(Stored items)
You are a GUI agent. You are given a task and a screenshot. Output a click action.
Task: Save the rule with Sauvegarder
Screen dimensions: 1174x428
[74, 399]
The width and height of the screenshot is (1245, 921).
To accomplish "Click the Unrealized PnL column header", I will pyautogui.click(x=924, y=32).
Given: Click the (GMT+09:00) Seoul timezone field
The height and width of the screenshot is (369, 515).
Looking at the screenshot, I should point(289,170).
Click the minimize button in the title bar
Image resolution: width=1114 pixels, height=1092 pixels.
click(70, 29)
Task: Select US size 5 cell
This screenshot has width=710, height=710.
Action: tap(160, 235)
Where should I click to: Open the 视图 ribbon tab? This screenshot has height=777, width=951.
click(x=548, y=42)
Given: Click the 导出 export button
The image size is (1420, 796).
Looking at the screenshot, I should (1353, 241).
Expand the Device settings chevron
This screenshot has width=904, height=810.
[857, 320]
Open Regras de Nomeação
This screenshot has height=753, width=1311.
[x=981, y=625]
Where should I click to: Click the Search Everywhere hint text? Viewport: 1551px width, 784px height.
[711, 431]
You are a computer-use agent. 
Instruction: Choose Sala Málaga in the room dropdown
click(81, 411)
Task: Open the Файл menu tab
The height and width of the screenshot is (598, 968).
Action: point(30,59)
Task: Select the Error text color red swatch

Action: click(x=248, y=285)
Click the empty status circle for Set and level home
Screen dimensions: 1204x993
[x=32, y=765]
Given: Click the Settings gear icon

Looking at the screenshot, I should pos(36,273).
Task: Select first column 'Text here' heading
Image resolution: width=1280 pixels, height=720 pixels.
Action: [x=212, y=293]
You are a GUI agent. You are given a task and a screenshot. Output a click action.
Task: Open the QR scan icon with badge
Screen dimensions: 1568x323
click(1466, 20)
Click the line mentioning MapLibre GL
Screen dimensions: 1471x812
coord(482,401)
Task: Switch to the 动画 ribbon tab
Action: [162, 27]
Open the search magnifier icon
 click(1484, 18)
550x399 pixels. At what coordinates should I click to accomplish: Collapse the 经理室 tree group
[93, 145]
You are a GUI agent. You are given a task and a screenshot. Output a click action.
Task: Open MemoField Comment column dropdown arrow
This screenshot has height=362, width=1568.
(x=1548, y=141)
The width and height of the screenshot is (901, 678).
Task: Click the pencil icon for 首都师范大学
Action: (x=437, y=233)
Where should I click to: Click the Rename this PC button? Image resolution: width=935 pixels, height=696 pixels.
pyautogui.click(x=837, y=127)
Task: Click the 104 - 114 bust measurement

## Try it:
Please restate each record exactly as it reads.

## Written response:
You are a GUI agent. You are given a task and a screenshot. Output a click action.
Task: Save the rule with Sauvegarder
Screen dimensions: 1174x428
[74, 399]
The width and height of the screenshot is (1245, 921).
To accomplish "Click the Unrealized PnL column header", I will pyautogui.click(x=924, y=32).
Given: Click the (GMT+09:00) Seoul timezone field
The height and width of the screenshot is (369, 515).
Looking at the screenshot, I should point(289,170).
Click the minimize button in the title bar
Image resolution: width=1114 pixels, height=1092 pixels.
click(70, 29)
Task: Select US size 5 cell
This screenshot has width=710, height=710.
Action: tap(160, 235)
Where should I click to: Open the 视图 ribbon tab? This screenshot has height=777, width=951.
click(x=548, y=42)
Given: Click the 导出 export button
The image size is (1420, 796).
Looking at the screenshot, I should (1353, 241).
Expand the Device settings chevron
This screenshot has width=904, height=810.
[857, 320]
Open Regras de Nomeação
This screenshot has height=753, width=1311.
[x=981, y=625]
Where should I click to: Click the Search Everywhere hint text? Viewport: 1551px width, 784px height.
[711, 431]
You are a computer-use agent. 
Instruction: Choose Sala Málaga in the room dropdown
click(81, 411)
Task: Open the Файл menu tab
The height and width of the screenshot is (598, 968).
Action: point(30,59)
Task: Select the Error text color red swatch

Action: click(x=248, y=285)
Click the empty status circle for Set and level home
Screen dimensions: 1204x993
[x=32, y=765]
Given: Click the Settings gear icon

Looking at the screenshot, I should pos(36,273).
Task: Select first column 'Text here' heading
Image resolution: width=1280 pixels, height=720 pixels.
Action: [x=212, y=293]
You are a GUI agent. You are given a task and a screenshot. Output a click action.
Task: Open the QR scan icon with badge
Screen dimensions: 1568x323
click(1466, 20)
Click the line mentioning MapLibre GL
Screen dimensions: 1471x812
coord(482,401)
Task: Switch to the 动画 ribbon tab
Action: [162, 27]
Open the search magnifier icon
 click(1484, 18)
550x399 pixels. At what coordinates should I click to accomplish: Collapse the 经理室 tree group
[93, 145]
You are a GUI agent. You are given a task and a screenshot. Output a click action.
Task: Open MemoField Comment column dropdown arrow
This screenshot has height=362, width=1568.
(x=1548, y=141)
The width and height of the screenshot is (901, 678).
Task: Click the pencil icon for 首都师范大学
Action: (x=437, y=233)
Where should I click to: Click the Rename this PC button? Image resolution: width=935 pixels, height=696 pixels.
pyautogui.click(x=837, y=127)
Task: Click the 104 - 114 bust measurement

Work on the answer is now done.